Leola let out a tearful laugh. “You shall have them arrest me?” she asked.
“No, no,” he replied. “Unless you wish it.”
She laughed again, more gaiety seeping into her voice.
Perhaps he is not so cruel as his sister.
King Irael lowered himself to the grass by her side.
“Ugh. I'm far too old for this,” he said to himself.
She thought his Latin words were funny.
“You are not very old, King,” she replied in Saxon.
When he heard Gytha's translation, he raised his eyebrows in surprise.
“You know Latin?” he asked, speaking once more in that language.
Leola hesitated, not knowing what she should say.
“I understand some of it, but I cannot speak it,” she said in Saxon.
“That is an excellent start,” he replied. “For many people can say this or that sentence, but do not understand when someone else speaks even simple things.”
Leola nodded.
“Owain was a great master of languages,” the king continued, looking her face over as if to be sure she understood. “He learned Latin and Brythonic first. I hired a Gewissae scribe to teach him Saxon, and then a Scotti Eire poet to teach him the Eire accent.”
That explains his impeccable speech!
Leola was now positive that Owain had known exactly what he was saying when he called her “Beauty.”
He planned to marry me when he took me to the stream to wash! Maybe even before that! Perhaps he had come to the mead hall, looking for a wife! And picked me!
Her head spun.
“When he was eleven, I tried to teach him Greek, for I had studied that language as a boy,” the king continued, “but he protested. 'Da' he said, ‘no one speaks Greek!' I relented and sent him to Lerion to learn Pictii from a Noevantae Pictii who lived there. I told him he could not race chariots until he had conquered that language.
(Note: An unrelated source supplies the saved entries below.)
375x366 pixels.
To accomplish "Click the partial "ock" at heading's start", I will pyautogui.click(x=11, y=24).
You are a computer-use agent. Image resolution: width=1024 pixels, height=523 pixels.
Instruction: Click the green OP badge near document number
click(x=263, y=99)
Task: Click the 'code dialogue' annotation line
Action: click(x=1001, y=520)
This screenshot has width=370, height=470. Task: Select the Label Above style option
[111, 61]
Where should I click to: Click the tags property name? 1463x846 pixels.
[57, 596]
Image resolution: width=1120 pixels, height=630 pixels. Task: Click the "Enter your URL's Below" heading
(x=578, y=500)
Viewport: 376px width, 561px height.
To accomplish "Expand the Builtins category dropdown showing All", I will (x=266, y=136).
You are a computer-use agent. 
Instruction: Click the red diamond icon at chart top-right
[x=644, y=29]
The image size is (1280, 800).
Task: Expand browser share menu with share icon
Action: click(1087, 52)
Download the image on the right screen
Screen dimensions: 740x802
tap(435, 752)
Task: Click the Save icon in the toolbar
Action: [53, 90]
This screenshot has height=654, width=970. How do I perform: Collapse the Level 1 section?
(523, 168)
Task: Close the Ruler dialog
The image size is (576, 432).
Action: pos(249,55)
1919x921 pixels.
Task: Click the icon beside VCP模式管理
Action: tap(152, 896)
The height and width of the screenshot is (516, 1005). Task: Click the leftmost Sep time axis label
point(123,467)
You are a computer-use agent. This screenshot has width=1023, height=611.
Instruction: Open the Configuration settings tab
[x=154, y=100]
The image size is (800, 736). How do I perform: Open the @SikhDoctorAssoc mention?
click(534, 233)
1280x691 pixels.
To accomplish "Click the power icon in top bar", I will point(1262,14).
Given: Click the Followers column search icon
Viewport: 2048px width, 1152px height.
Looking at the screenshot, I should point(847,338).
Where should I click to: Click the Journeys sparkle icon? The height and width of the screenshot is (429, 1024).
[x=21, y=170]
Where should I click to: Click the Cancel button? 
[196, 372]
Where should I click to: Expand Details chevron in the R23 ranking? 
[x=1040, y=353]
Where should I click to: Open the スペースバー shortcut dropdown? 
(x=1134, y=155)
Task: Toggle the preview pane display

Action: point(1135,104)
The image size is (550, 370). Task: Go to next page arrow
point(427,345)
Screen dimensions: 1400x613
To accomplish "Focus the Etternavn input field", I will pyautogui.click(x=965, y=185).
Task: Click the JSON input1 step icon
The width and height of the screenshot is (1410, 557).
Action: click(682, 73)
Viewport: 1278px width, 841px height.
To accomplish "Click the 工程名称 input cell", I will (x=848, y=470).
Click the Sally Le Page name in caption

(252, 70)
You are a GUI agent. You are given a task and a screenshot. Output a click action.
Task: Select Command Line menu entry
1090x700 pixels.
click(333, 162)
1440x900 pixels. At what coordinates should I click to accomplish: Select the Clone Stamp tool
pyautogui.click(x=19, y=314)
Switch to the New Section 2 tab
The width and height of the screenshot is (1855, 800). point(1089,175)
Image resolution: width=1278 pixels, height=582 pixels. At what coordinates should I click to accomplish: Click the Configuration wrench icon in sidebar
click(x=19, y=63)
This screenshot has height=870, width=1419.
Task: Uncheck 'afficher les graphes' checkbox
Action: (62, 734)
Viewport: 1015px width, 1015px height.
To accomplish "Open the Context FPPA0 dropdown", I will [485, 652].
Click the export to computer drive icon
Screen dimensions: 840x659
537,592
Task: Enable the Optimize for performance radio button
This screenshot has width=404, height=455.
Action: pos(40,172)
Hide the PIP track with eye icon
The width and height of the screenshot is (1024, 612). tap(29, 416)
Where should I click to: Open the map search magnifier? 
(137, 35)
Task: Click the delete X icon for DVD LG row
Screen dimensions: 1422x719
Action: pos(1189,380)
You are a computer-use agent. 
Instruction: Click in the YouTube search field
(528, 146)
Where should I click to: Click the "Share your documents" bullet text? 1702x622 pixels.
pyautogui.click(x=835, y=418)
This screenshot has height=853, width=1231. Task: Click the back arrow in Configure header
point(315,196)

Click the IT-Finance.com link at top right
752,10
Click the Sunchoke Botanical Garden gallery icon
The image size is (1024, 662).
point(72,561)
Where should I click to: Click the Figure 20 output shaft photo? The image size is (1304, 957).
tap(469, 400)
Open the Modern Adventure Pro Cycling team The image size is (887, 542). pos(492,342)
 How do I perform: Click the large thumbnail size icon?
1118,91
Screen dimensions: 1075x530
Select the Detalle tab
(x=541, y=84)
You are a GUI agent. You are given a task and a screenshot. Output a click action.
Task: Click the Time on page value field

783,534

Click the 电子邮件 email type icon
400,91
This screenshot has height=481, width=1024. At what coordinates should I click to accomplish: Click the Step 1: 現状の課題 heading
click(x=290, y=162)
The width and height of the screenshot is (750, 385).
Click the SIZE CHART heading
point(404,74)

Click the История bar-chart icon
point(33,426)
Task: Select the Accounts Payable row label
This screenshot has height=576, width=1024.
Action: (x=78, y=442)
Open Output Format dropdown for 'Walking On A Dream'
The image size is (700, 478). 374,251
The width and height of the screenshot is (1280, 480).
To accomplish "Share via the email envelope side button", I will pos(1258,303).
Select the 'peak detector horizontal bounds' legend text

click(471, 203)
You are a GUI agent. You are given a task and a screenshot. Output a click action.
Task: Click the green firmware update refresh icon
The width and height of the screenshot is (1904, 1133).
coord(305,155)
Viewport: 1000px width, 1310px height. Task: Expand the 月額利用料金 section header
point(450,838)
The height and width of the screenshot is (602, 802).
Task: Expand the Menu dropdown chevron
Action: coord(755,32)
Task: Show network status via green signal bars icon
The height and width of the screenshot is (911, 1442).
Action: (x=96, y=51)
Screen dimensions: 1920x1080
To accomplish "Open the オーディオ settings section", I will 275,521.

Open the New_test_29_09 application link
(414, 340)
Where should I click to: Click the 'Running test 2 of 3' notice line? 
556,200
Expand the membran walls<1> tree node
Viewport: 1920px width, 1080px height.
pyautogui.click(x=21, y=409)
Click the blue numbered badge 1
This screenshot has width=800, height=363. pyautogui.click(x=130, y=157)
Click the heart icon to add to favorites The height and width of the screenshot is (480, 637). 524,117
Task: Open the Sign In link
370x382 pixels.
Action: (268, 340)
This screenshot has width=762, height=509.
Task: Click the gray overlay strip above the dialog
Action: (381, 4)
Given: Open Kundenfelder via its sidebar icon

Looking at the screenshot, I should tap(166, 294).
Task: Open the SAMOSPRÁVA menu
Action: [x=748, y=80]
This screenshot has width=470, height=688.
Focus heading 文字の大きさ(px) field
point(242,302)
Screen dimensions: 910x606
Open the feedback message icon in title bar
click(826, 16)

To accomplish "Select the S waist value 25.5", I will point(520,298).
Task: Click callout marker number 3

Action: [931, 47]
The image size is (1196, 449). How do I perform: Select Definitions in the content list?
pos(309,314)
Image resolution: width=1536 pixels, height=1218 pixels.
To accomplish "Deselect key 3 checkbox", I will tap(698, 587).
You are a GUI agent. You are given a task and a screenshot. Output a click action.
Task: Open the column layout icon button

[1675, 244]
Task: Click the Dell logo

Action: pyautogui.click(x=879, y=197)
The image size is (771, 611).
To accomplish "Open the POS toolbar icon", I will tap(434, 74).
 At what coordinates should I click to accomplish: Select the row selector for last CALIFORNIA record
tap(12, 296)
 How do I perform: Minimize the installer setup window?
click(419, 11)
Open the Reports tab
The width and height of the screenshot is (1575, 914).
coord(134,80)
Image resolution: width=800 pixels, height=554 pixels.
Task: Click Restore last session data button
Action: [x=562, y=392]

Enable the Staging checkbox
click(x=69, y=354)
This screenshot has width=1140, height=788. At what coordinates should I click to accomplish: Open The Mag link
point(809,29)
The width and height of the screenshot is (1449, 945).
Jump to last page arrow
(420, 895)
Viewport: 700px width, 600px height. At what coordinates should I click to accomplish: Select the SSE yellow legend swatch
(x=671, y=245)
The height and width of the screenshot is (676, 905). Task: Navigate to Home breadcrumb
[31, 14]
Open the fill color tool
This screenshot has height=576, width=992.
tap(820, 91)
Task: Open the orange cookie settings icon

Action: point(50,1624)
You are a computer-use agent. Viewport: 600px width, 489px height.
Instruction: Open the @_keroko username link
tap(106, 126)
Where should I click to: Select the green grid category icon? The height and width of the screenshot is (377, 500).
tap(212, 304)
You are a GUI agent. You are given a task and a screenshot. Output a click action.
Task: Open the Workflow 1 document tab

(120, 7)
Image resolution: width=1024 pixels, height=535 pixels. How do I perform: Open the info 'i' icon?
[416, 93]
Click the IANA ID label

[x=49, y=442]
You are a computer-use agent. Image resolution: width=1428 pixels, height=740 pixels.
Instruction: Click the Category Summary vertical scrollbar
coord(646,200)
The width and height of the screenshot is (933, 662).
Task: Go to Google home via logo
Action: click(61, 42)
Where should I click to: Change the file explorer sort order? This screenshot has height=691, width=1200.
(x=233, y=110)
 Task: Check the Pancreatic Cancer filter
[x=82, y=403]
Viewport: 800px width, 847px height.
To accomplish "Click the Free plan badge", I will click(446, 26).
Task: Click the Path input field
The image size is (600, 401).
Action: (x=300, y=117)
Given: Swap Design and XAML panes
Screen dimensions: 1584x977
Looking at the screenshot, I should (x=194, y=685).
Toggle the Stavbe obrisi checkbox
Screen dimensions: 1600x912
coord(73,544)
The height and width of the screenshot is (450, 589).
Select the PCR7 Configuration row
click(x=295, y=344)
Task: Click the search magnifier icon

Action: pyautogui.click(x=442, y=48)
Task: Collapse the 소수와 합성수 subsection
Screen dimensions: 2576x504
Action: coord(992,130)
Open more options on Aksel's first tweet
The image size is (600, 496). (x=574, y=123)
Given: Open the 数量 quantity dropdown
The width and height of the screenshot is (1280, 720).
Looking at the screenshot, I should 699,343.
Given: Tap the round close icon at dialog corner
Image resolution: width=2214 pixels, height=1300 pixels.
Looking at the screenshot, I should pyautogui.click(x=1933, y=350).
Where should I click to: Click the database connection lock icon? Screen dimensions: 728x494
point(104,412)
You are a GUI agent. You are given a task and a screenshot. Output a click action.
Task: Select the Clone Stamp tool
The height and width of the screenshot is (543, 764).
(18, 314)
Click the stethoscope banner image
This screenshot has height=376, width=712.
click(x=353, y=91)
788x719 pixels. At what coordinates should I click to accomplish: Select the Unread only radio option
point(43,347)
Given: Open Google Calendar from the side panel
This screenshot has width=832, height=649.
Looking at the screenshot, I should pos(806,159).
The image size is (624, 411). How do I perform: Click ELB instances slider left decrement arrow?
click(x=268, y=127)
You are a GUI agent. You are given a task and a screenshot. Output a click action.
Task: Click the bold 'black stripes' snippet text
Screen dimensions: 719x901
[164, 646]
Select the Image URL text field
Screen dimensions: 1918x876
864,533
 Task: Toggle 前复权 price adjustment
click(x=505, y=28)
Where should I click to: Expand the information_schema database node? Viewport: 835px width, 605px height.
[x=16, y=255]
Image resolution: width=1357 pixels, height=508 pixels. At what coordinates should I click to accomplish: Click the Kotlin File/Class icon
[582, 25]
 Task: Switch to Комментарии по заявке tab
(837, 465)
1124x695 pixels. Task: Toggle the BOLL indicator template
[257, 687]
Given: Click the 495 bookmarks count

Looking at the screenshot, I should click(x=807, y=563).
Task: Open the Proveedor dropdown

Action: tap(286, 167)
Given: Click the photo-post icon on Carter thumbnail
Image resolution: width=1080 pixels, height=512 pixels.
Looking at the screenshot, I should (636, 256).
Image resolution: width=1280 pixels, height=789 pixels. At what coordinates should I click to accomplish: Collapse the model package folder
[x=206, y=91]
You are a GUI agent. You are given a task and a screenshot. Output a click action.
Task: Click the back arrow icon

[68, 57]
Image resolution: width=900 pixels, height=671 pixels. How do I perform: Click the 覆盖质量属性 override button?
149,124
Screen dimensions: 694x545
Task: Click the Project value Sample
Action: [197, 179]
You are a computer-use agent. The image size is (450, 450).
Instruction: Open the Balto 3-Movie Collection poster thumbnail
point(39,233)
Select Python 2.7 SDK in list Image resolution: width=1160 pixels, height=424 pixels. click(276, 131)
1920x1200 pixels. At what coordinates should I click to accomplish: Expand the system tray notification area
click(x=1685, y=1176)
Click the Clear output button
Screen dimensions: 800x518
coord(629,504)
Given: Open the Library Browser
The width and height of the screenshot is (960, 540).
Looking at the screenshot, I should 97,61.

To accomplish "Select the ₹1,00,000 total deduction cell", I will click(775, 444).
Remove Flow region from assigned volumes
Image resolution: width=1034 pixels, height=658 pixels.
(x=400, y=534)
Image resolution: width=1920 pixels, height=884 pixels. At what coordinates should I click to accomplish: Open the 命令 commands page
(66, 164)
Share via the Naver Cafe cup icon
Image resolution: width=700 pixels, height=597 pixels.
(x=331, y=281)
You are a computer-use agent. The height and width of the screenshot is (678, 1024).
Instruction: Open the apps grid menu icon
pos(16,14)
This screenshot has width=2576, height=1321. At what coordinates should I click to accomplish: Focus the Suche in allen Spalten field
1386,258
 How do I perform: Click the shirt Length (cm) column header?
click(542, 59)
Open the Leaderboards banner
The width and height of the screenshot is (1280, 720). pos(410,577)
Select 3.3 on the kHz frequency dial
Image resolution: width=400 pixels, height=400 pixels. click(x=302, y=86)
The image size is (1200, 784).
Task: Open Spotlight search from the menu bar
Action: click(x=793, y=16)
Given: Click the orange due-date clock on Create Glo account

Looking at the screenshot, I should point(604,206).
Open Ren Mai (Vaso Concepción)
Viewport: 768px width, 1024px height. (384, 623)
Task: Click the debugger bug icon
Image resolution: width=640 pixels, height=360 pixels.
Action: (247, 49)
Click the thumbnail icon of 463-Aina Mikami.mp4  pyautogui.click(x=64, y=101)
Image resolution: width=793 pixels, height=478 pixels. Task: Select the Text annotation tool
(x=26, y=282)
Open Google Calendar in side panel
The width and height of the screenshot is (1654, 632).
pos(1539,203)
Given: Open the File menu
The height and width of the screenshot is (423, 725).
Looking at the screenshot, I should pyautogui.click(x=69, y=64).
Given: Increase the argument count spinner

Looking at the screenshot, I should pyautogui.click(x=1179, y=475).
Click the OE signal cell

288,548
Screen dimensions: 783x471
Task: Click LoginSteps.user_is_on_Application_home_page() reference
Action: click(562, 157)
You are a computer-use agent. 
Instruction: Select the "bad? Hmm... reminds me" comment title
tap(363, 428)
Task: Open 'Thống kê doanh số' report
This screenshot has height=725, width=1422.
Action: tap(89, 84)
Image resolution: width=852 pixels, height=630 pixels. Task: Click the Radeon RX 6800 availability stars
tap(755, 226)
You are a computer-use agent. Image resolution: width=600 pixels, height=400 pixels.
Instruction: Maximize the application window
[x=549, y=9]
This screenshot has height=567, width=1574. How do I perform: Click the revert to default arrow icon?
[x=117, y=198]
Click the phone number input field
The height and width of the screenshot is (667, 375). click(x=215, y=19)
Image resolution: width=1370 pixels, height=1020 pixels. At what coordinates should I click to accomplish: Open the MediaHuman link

He was fluent in nine months.” King Irael shook his head as if utterly amazed at his son. “There was nothing he could not do when he set his mind to it.”
Leola knew the validity of these words, for Owain had convinced her to marry him, her enemy, with neither threat nor demand.
For a moment, they just sat against the tree trunk and breathed in the fresh clean air. King Irael did not seem to mind making the guards and servants wait, and Leola did not care.
“I remember the first time Owain ran away,” the king said. “He must have been four years old. He went about this far, but the servants looking for him did not see him and passed on by, because he had climbed up one of these trees. His mother was horrified and thought he had been kidnapped.”
He laughed, but Leola noticed the sadness and loss in his green eyes.
“That one, I think,” and the king pointed to a distant rowan tree.
“He liked trees,” Leola replied, not sure what to say to a man who had lost his child.
King Irael looked both surprised and impressed at her words.
“He did,” he replied. “He loved trees. My grandfather gave him a blessing on his deathbed, that six trees should protect him.”
Leola thought on this for a moment.
“The rowan, the oak, the alder, the hazel, the willow, the ash,” she said.
“You are correct,” the king said, even more amazed.
“Why did he run off?” Leola asked, for she had become far too curious too hold her tongue.
“He wished to see the North Country,” the king replied, with great amusement, “and was too young to understand that the North Country was very far to the north."
“Did he ever get there, to the North Country?” she asked. She too did not know how far north it was.
“He did for war, many years later.”
War.
The word resonated in her sensitive ears.
“My father was in Gaul for war,” King Irael continued. “My brother Victor and I were over there as well, at different places. He was my mother's favorite, and a stunning warrior.”
Why are you telling me this?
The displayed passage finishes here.